Who Aria and Kennet What Their weekly appointment. When Monday, Oct 16, just as the cirque is closing. Where Kennet's trailer. Warnings TBD
It had been months since she'd made the promise him to disturb him. Months were such insignificant things to one as old as she, barely moments in the grand scheme of it all, but she had kept her word to the Djinn and her visits had become something of a ritual for her. As the sun would begin to crest the horizon and the guests would begin to exit the parks, Aria would make her way to his trailer and would be welcomed inside, sometimes with more or less reluctance and exasperation evident in his cool gaze. She paid no mind to it, though. She would restlessly pace his trailer and talk to him as though he were a willing participant in her visits and not merely tolerant of them. She would ask him questions in attempts to rouse him from his silence, and when that proved fruitless she would fill the silence in different ways depending on her mood.
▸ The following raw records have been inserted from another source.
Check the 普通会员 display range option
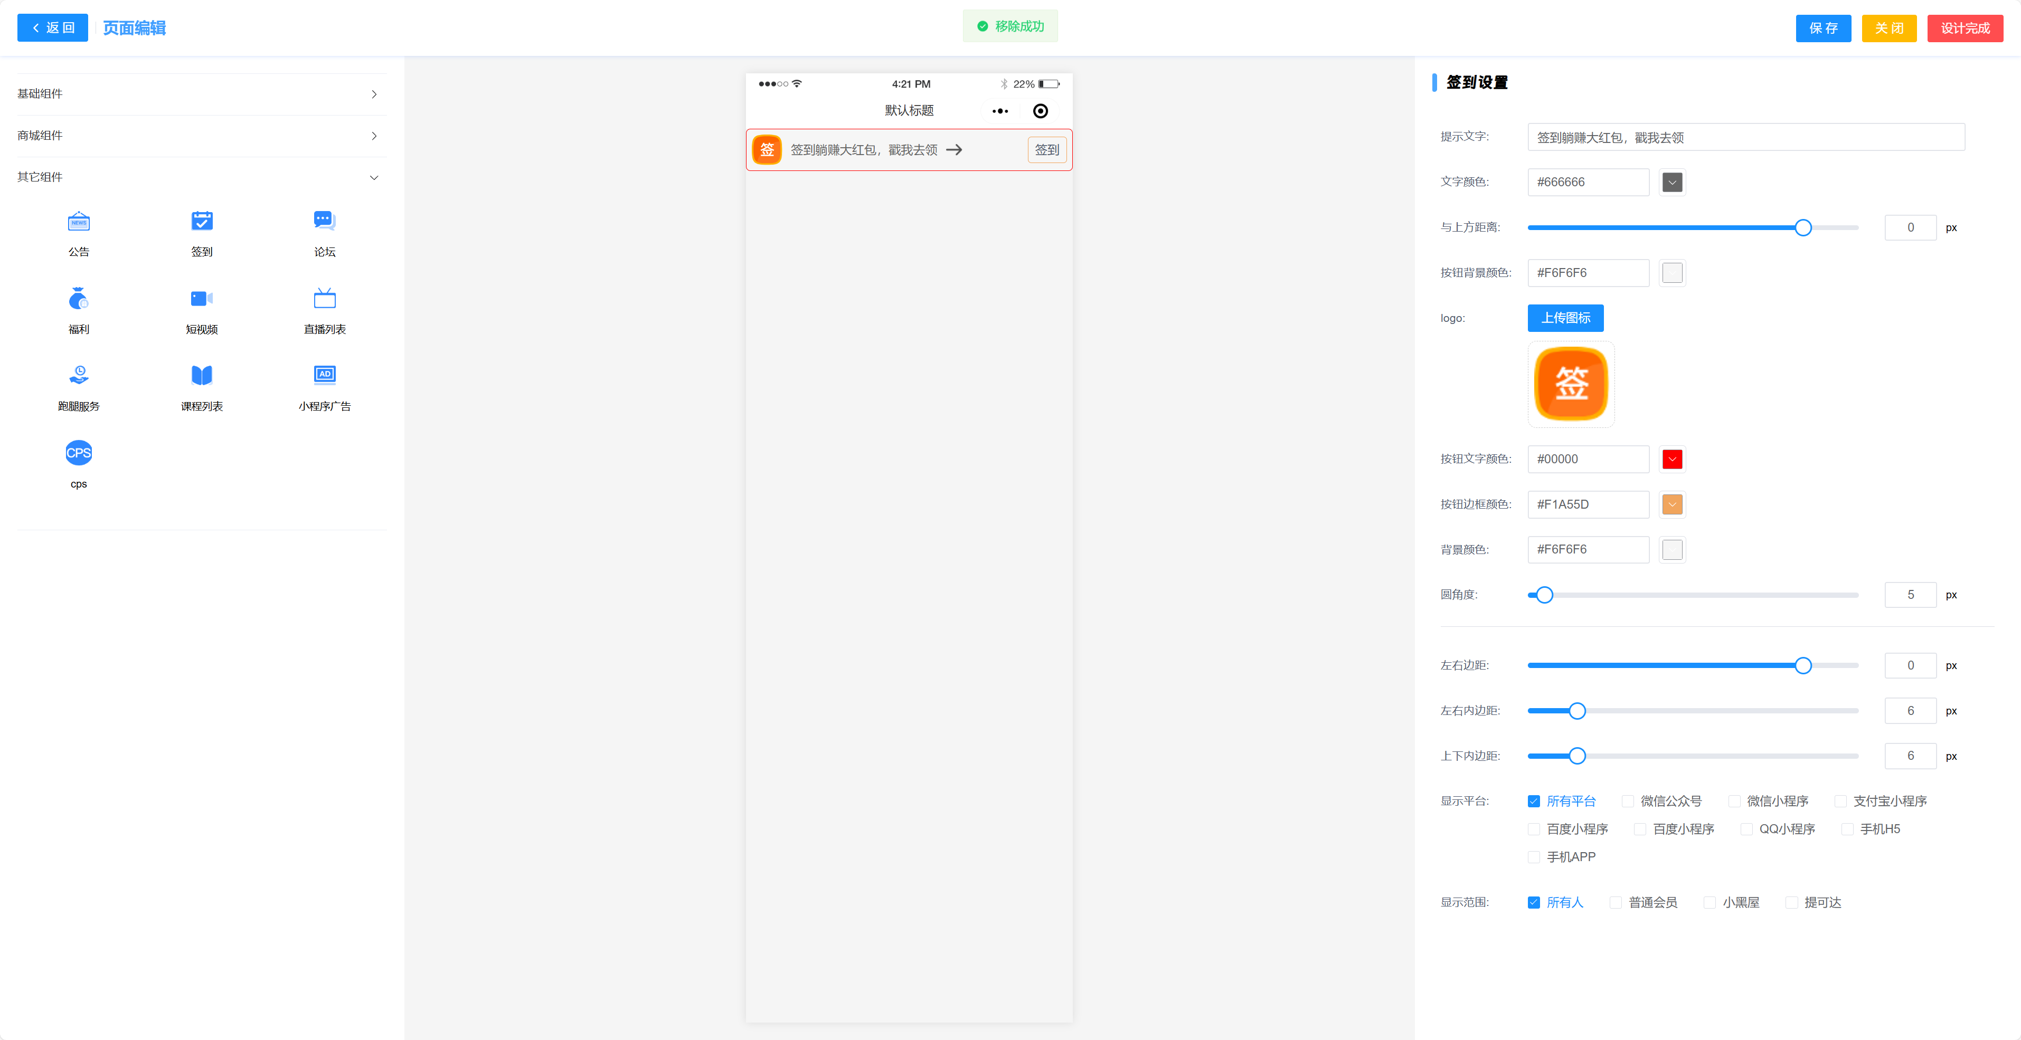The image size is (2021, 1040). 1615,903
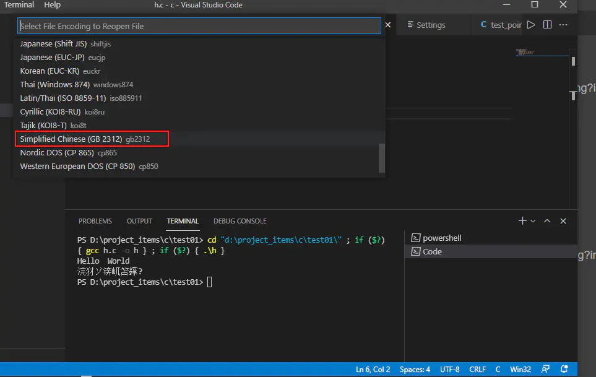Click the feedback icon in status bar

click(545, 370)
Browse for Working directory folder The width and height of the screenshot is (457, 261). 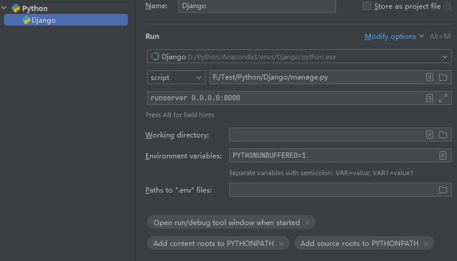point(442,135)
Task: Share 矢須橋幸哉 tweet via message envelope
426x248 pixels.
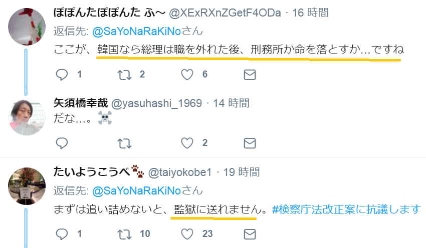Action: pyautogui.click(x=250, y=144)
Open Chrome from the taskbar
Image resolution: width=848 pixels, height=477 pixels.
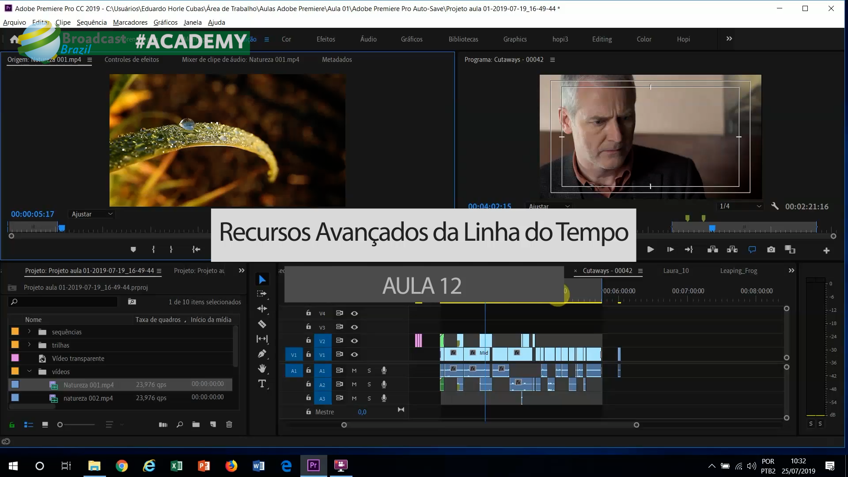121,466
Sometimes she would monologue, babbling on anything that came to mind: about the new song she had created at the symphony or the small child that had caught onto her cloak in the midst of her dancing. About Thorsten and how they had met and had he known she'd been married? Sometimes, when his stoicism was especially oppressive, she would serenade him with her soft singing as she moseyed about the small space, and on especially rare occasion she would simply sit with him and allow him his quiet, occupying herself with studying his face or with moving the curtains with small gusts of wind that she called forth with subtle flicks of her fingers.
The visits never lasted very long. He saw to that, but she stayed as long as she could before he kicked her out again. She had noted, with some sadness, that she didn't seem to be helping very much. The soft, almost tender glimpse of his old self that she had seen in the symphony her first night almost seemed like a fluke; instead of getting easier to talk to, he seemed more and more insistent on shutting her out entirely, which of course only made her more and more persistent in her efforts to draw him out.
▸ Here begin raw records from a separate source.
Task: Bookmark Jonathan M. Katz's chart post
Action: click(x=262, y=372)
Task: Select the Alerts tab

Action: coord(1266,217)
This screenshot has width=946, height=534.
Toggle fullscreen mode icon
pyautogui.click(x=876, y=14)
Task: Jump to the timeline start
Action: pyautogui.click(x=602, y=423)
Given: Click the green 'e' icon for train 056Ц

Today she appeared at his trailer door with the early-dawn mist swirling around her ankles, her small frame still swathed in her symphony cloak, the edges of which were still damp with frost. She lowered the hood to smile up at him as brightly as ever when he responded to her brisk knocking, tilting her head at him coyly. "I brought you something," she said, playful mischief squinting her aqua eyes. "But you have to guess what it is, and you only get three guesses."